*Your instructions*.
Find all the lines in the material below with the word "gauge", and copy them.

*Given data*.
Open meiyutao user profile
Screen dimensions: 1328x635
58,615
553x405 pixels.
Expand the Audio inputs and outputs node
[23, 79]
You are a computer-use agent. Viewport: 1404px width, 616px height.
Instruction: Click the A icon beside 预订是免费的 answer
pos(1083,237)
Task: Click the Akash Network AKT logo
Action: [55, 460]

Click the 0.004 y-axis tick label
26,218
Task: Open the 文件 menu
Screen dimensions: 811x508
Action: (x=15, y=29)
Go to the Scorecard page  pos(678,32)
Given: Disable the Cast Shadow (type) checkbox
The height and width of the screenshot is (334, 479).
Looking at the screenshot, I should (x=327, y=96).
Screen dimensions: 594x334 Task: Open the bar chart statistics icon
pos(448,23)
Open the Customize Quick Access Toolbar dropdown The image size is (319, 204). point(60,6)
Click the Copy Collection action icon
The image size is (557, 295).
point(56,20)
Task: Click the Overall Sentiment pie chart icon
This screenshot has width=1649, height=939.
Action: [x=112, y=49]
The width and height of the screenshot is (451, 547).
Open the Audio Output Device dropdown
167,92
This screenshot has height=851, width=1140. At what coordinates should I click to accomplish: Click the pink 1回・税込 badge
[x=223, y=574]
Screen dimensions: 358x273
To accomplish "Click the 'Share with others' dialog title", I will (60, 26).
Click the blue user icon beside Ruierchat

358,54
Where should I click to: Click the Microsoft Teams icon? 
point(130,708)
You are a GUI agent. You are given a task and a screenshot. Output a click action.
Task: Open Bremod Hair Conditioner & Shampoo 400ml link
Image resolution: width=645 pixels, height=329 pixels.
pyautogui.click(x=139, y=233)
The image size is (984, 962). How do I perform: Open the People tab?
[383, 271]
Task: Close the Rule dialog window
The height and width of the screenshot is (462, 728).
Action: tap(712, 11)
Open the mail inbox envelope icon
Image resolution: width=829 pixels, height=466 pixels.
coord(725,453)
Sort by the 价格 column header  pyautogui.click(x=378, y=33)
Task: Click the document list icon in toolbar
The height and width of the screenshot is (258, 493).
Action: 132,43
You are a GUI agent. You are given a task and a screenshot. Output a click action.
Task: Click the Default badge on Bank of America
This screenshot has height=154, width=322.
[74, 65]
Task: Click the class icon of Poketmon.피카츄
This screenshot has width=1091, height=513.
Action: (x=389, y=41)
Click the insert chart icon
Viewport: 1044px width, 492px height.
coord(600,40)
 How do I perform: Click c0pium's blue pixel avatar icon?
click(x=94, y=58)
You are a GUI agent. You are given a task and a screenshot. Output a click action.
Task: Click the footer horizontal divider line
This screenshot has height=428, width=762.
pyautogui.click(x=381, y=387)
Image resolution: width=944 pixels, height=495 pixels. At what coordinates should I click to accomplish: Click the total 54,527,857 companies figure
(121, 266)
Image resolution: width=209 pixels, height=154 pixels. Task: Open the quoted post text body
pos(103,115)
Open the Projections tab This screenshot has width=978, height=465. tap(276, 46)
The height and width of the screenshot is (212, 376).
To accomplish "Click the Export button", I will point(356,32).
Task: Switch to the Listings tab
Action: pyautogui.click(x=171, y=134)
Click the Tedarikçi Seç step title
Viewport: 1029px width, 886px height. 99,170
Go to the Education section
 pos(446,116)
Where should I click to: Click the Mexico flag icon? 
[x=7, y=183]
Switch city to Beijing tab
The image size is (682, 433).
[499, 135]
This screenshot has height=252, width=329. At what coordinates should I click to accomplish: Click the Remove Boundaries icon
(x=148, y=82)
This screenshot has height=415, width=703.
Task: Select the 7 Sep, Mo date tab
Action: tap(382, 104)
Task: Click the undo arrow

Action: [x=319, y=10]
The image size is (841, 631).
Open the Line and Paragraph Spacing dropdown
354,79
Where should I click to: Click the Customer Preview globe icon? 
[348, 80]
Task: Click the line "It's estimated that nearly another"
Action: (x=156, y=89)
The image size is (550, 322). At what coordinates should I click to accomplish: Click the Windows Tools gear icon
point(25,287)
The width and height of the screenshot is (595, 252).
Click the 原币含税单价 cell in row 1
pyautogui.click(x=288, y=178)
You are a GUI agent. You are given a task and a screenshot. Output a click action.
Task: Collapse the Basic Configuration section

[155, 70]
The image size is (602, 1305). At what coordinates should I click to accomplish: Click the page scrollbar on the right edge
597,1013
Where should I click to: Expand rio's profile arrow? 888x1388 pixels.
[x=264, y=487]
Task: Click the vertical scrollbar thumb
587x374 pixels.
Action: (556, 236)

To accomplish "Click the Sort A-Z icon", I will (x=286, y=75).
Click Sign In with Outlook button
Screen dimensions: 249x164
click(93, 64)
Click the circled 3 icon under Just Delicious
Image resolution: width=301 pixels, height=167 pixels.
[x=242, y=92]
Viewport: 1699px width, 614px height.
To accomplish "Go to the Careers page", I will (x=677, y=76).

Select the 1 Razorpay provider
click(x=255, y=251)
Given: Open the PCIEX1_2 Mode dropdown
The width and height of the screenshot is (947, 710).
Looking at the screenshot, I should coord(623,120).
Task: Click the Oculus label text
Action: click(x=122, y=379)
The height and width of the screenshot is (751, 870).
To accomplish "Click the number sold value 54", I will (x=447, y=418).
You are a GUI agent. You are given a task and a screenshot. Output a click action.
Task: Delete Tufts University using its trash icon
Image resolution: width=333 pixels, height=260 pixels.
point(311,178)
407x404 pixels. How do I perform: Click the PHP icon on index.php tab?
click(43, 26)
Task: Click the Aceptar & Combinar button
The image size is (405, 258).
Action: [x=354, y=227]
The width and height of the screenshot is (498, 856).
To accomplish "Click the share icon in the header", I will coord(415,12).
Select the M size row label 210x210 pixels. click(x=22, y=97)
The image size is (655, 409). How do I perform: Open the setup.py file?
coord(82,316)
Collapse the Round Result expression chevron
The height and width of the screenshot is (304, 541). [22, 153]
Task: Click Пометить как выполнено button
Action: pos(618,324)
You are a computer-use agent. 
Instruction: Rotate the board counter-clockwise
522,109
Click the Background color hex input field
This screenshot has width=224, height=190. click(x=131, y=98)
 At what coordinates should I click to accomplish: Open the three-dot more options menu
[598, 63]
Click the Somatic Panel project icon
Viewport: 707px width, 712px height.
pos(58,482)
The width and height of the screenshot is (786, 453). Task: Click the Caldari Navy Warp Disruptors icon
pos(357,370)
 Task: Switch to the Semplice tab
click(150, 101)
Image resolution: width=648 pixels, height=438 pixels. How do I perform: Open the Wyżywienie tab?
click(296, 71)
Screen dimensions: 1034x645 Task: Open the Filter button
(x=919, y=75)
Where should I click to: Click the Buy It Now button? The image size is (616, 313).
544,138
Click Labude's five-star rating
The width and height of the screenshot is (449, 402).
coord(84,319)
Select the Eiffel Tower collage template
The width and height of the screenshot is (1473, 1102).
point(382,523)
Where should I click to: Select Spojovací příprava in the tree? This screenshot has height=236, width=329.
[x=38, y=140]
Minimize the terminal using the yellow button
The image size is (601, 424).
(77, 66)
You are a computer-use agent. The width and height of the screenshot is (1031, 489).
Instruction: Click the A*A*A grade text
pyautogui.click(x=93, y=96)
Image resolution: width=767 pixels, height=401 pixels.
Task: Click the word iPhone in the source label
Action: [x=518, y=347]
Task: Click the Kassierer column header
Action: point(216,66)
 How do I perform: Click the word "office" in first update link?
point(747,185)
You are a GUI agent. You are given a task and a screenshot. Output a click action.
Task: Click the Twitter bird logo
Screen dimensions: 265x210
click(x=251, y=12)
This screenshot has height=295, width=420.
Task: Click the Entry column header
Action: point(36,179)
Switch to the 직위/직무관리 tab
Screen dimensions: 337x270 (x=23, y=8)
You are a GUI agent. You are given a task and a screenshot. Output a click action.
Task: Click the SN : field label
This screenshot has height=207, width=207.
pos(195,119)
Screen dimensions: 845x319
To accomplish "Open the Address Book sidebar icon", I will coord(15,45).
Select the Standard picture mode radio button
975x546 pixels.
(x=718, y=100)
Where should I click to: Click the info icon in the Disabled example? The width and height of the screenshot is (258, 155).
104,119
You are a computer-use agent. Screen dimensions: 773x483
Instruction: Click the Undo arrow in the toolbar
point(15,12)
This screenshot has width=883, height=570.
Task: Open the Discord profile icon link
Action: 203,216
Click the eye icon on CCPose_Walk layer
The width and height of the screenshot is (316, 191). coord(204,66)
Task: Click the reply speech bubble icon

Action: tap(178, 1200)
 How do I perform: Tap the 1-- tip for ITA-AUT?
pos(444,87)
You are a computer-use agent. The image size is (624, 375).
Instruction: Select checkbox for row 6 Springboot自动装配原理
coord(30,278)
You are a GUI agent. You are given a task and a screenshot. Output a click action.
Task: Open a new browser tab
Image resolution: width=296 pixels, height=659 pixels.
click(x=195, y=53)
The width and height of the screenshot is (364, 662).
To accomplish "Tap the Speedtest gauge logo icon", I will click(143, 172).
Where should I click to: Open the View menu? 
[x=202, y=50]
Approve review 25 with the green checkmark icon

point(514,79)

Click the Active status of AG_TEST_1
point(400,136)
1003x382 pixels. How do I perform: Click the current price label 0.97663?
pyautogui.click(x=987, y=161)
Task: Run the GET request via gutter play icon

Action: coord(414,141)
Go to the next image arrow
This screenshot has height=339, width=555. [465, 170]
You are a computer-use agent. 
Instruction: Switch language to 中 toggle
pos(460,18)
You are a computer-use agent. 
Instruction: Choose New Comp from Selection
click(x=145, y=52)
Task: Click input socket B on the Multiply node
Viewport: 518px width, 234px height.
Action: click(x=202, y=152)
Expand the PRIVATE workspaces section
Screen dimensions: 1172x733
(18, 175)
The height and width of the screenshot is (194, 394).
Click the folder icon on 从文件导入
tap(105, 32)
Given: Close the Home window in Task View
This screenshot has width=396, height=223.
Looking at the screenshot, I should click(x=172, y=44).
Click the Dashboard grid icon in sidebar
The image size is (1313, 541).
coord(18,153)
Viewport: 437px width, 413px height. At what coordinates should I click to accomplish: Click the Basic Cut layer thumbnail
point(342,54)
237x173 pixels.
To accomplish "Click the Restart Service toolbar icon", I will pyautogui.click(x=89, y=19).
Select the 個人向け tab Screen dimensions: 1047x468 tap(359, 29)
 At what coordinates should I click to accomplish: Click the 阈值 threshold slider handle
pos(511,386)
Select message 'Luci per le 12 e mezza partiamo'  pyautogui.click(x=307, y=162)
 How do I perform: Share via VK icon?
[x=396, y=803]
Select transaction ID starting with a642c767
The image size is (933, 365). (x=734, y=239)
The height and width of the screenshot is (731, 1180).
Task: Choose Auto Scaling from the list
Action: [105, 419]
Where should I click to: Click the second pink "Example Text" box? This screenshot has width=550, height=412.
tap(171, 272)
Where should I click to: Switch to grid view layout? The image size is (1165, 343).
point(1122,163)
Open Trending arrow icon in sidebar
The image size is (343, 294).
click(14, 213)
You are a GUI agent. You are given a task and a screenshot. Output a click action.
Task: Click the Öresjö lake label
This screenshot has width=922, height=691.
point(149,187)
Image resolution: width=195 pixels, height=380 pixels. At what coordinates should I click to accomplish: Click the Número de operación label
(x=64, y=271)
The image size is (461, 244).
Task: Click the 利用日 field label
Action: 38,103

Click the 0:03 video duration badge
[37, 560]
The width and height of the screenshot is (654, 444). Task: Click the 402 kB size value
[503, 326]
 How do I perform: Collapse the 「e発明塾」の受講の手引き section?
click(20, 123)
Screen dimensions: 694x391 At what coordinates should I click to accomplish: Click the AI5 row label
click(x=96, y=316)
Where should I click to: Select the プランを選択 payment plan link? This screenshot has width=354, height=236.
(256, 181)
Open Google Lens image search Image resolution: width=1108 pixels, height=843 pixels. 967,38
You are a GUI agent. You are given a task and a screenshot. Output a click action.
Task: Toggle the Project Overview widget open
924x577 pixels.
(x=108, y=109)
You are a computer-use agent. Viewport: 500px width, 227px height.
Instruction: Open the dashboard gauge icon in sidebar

*Solved problem*.
To accomplish "Tap the Speedtest gauge logo icon", I will click(143, 172).
Instruction: Open the dashboard gauge icon in sidebar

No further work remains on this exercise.